Staatssekretär Helfferich hat im Reichstag die dritte Kriegsanleihe vertreten und dabei interessante Mitteilungen über die Kosten dieses Kriegs gemacht. Nach ihm sind die Ausgaben eines einzigen Monates um ein Drittel höher als die Gesamtausgaben des Kriegs von 1870. Danach in zwölf Monaten 16 mal grösser! Wie die Kriegführung früher nicht Geahntes zeitigte, so wird wohl auch die künftige Liquidierung des Kriegs Überraschungen hervorbringen, von denen man jetzt noch keine Ahnung hat. Man wird dann ruhiger die Erscheinungen prüfen, als dies jetzt während des Kriegs möglich ist, und über die Zulässigkeit von Kriegen vielleicht zu andern Ideen kommen. Helfferich gibt sich den rosigsten Hoffnungen hin. Er sagte: «Unsere wirtschaftliche Zukunft muss von der ungeheuren Bürde, die der Krieg anwachsen lässt, entlastet werden. Das Bleigewicht der Milliarden mögen die Anstifter des Kriegs durch die Jahrzehnte schleppen, nicht wir!» Der Staatssekretär rechnet also mit einer grossen Kriegsentschädigung. Diese Hoffnung dürfte sich als irrig erweisen. Aber auch die Ansicht, dass, wenn eine solche erreicht würde, die andern allein das Bleigewicht der Milliarden durch die Jahrzehnte schleppen würden, ist irrig. In der engen Gesellschaft der Kulturstaaten leidet jeder Staat an den Lasten des andern. Deutschlands Abnehmer werden unter diesen Lasten weniger verbrauchsfähig sein als früher. Deutschland wird daher auch unter der Verarmung der andern leiden. Darüber helfen schöne Reden nicht hinweg.
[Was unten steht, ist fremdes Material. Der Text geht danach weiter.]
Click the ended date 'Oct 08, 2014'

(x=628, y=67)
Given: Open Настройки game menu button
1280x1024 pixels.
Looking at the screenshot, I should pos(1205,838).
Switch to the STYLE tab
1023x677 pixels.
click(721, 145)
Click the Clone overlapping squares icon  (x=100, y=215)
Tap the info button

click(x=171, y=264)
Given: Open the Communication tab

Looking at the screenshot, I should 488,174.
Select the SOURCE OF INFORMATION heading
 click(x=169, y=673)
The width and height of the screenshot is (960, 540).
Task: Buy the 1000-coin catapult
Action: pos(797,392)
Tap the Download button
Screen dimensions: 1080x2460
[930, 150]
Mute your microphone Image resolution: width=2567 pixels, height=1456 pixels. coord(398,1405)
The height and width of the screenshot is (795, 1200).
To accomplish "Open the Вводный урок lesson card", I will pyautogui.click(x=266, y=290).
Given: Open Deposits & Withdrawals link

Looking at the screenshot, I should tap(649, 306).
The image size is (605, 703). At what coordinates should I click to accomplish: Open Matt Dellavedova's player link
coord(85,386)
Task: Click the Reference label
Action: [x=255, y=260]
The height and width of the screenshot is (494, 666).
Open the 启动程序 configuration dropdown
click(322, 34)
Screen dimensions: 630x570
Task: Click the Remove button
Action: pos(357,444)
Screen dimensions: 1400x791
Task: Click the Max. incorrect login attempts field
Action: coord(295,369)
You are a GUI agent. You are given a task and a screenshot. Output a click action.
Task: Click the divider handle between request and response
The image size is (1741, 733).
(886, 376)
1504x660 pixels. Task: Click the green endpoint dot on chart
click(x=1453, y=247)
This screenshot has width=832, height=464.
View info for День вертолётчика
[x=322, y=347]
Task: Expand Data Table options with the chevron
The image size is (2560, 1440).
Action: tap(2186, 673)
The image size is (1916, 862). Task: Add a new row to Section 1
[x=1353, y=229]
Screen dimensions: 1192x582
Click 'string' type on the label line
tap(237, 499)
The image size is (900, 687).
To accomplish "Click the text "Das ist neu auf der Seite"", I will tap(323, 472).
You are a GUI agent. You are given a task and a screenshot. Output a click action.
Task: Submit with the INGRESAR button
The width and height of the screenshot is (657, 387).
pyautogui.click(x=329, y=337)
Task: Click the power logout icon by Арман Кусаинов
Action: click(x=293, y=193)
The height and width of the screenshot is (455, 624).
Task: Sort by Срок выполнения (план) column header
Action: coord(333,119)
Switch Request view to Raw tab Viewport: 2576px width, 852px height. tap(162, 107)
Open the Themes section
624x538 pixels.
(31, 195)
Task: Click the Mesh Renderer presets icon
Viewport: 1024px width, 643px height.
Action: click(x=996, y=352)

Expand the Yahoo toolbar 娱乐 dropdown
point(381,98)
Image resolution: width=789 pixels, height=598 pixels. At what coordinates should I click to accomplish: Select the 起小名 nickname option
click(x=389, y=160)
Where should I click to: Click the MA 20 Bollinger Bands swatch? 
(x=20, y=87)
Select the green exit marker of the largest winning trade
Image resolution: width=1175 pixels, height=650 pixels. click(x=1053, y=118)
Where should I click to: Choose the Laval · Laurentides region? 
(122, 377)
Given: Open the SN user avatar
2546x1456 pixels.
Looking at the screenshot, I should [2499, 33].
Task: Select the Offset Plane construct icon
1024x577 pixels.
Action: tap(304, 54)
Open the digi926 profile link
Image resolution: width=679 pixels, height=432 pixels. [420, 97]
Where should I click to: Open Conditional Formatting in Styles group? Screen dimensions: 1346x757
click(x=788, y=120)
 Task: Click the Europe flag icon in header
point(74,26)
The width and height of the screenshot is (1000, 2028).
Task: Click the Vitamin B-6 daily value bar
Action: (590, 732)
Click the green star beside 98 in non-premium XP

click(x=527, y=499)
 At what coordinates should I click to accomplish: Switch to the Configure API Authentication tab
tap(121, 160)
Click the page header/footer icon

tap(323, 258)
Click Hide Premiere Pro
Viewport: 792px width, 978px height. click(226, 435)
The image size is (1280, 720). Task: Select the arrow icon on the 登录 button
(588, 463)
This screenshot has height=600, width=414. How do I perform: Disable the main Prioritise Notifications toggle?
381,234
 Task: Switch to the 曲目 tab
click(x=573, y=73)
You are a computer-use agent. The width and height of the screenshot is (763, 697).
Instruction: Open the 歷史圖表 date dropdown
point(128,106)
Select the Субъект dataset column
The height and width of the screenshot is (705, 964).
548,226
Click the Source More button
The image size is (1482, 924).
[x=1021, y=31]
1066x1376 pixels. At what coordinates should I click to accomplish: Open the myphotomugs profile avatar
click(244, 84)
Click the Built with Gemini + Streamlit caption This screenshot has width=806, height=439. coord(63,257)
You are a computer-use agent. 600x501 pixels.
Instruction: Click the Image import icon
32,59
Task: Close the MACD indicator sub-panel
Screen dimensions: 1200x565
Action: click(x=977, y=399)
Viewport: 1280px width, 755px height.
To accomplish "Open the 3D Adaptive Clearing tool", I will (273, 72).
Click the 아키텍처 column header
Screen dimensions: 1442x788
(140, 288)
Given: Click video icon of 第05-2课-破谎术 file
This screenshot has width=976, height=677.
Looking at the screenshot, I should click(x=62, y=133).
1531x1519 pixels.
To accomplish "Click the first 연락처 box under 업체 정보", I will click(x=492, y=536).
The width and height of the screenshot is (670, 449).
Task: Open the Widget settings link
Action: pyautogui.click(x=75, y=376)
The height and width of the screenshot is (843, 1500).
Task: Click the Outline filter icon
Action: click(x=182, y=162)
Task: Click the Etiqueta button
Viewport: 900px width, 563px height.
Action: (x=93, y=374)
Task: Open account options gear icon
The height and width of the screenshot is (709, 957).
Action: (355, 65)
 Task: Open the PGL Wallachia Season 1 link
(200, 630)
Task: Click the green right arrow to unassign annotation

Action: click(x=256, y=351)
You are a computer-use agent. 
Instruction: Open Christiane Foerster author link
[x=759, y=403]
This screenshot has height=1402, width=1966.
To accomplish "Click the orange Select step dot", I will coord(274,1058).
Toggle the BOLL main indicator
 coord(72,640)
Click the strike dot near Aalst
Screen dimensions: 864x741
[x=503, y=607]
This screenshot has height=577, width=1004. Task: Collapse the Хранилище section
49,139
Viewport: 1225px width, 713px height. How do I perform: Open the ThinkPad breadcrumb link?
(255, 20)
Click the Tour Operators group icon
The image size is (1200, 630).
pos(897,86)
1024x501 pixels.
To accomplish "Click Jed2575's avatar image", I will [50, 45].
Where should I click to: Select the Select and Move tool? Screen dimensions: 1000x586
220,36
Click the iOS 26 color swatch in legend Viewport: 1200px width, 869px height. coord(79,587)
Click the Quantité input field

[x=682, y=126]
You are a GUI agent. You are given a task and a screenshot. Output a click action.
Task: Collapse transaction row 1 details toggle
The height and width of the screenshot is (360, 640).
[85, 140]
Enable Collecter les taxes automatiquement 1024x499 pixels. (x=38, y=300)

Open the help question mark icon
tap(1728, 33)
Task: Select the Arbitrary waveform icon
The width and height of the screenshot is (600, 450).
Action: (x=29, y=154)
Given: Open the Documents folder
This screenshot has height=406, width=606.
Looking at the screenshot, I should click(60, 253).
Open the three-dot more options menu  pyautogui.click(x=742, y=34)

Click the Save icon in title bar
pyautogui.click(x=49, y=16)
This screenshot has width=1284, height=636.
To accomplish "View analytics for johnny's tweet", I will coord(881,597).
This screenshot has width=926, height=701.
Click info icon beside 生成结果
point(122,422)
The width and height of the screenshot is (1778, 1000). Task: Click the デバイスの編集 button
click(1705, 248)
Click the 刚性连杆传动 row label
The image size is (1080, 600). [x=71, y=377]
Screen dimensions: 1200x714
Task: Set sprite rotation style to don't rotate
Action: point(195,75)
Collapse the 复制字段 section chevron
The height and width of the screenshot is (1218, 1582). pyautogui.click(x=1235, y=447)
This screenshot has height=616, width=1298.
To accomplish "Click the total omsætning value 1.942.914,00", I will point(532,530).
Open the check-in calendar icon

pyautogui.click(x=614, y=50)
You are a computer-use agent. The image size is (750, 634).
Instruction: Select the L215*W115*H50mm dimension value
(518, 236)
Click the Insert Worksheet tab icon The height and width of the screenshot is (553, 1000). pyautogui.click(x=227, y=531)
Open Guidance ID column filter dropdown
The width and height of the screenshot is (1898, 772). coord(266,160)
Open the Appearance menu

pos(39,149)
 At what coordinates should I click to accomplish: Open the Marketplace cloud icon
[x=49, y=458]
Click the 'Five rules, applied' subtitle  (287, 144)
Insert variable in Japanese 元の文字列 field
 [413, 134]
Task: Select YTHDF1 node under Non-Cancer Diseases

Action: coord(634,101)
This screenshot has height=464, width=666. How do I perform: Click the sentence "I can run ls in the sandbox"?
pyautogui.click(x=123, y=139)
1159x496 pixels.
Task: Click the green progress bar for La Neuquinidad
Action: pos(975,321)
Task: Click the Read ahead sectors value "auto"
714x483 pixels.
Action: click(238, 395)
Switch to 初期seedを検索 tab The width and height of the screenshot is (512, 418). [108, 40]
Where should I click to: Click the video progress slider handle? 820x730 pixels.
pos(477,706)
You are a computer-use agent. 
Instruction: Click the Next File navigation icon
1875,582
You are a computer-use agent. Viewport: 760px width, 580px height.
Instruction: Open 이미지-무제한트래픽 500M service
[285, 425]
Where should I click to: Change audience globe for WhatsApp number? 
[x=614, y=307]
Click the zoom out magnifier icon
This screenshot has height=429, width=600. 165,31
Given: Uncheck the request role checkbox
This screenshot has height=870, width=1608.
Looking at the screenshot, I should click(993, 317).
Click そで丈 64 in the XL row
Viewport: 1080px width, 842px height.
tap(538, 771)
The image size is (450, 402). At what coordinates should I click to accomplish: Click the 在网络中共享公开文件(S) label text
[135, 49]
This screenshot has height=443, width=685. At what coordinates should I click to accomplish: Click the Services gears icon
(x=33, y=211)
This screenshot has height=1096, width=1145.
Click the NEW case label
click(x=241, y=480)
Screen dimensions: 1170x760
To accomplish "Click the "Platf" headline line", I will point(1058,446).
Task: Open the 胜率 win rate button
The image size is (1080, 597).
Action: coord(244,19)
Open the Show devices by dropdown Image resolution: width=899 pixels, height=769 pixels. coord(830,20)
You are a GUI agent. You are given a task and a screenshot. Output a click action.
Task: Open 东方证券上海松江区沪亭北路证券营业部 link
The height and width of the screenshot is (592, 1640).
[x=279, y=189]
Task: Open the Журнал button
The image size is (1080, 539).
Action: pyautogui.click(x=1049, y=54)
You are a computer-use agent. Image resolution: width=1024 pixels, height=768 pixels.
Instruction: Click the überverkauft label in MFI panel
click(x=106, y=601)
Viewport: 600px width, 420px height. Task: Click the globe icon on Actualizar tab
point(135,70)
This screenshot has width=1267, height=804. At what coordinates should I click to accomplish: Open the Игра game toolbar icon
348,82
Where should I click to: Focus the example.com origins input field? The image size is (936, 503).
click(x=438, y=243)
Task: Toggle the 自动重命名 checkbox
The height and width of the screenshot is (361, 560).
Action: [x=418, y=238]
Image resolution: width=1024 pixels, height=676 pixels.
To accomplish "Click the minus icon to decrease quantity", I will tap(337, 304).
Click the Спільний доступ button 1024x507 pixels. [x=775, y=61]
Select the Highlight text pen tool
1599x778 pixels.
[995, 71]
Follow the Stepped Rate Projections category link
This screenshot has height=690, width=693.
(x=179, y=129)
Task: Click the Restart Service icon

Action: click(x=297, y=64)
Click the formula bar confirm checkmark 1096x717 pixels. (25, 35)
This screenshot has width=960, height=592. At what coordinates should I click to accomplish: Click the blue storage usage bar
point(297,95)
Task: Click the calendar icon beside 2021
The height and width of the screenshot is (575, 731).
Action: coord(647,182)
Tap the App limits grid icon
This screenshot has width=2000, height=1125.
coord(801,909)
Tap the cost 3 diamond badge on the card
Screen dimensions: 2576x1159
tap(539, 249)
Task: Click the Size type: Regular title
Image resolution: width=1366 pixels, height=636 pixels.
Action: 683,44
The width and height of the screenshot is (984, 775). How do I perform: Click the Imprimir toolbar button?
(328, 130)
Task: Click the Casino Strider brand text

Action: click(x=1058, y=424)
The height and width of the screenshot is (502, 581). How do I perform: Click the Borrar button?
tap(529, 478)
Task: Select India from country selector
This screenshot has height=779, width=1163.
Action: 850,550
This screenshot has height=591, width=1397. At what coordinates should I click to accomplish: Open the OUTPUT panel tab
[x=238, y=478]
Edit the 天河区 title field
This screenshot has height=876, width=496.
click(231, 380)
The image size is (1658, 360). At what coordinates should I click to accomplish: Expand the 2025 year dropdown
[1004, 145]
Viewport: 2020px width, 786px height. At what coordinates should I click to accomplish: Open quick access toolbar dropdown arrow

Die täglichen Kriegskosten für sämtliche beteiligten Mächte gibt Helfferich mit nahezu 300 Millionen Mark an. Die monatlichen übersteigen acht Milliarden. Wieviel Glück könnte man mit diesen unvorstellbaren Summen schaffen und wieviel bodenloses Unglück wird durch sie erzeugt! Menschen, die angesichts dieser Tatsachen nicht für die Beseitigung des Kriegs eintreten, sind gehirnkrank.

Mittlerweile bröckelt der russische Zarismus durch die Vorstösse des deutschen Heeres wie morsches Mauerwerk zusammen. Kowno, Nowogeorgiewsk mit grossen Massen Gefangenen gefallen. Der Fall von Brest-Litowsks eine Frage von Tagen. Russland wird aus Europa zurückgedrängt. Man spricht von der Wiederherstellung Polens. Welch sonderbare Entwicklung der Geschichte. Preussen-Deutschland als der von den Polen so verhasste Entrechter ihres nationalen Lebens wird zu ihrem Befreier und Wiederhersteller. Der Reichskanzler sprach von der Freiheitsmission des Reichs. Das scheint mir ein gutes Omen für Belgien zu sein.